## [REQUIREMENT 1]
Repeat the music column below word for word, from start to finish.
## [REQUIREMENT 2]
Reproduce every line of the records below with no changes.

## [TEXT TO READ]
# # # # # # #
Intro: This week’s column may be a bit monotonic since the music part of my brain is completely stuffed full of a potent combination of Power+Light and Sasquatch! Festival excitement. That being said, I’ll probably also mention the new Morrissey album, though only in passing.
But enough of the preview…
Listening: So, I got the new Morrissey album, Years of Refusal in .mp3 download format. (Which, BTW, is on sale today at Amazon.com for just $4. Helluva deal, that.) It came out a day later than the CD, so I only just got it today and haven’t had much of a chance to listen to it yet. What I’ve heard, though, I like a great deal.
Other than that, I’ve still been totally digging on Power+Light. It’s embarrassing how addicted I am to it. I listen to music about eight to ten hours a day, and for the past two weeks not a day has gone by where half of that time or more is devoted to that EP. It’s crazy good. If you haven’t heard it yet, PLEASE go give it a listen.
# # # # # # #
Data items

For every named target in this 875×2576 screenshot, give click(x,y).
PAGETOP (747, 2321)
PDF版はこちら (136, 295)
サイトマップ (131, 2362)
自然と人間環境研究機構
# # # # # # #
## [COMPLETE RESPONSE 1]
Intro: This week’s column may be a bit monotonic since the music part of my brain is completely stuffed full of a potent combination of Power+Light and Sasquatch! Festival excitement. That being said, I’ll probably also mention the new Morrissey album, though only in passing.
But enough of the preview…
Listening: So, I got the new Morrissey album, Years of Refusal in .mp3 download format. (Which, BTW, is on sale today at Amazon.com for just $4. Helluva deal, that.) It came out a day later than the CD, so I only just got it today and haven’t had much of a chance to listen to it yet. What I’ve heard, though, I like a great deal.
Other than that, I’ve still been totally digging on Power+Light. It’s embarrassing how addicted I am to it. I listen to music about eight to ten hours a day, and for the past two weeks not a day has gone by where half of that time or more is devoted to that EP. It’s crazy good. If you haven’t heard it yet, PLEASE go give it a listen.

## [COMPLETE RESPONSE 2]
For every named target in this 875×2576 screenshot, give click(x,y).
PAGETOP (747, 2321)
PDF版はこちら (136, 295)
サイトマップ (131, 2362)
自然と人間環境研究機構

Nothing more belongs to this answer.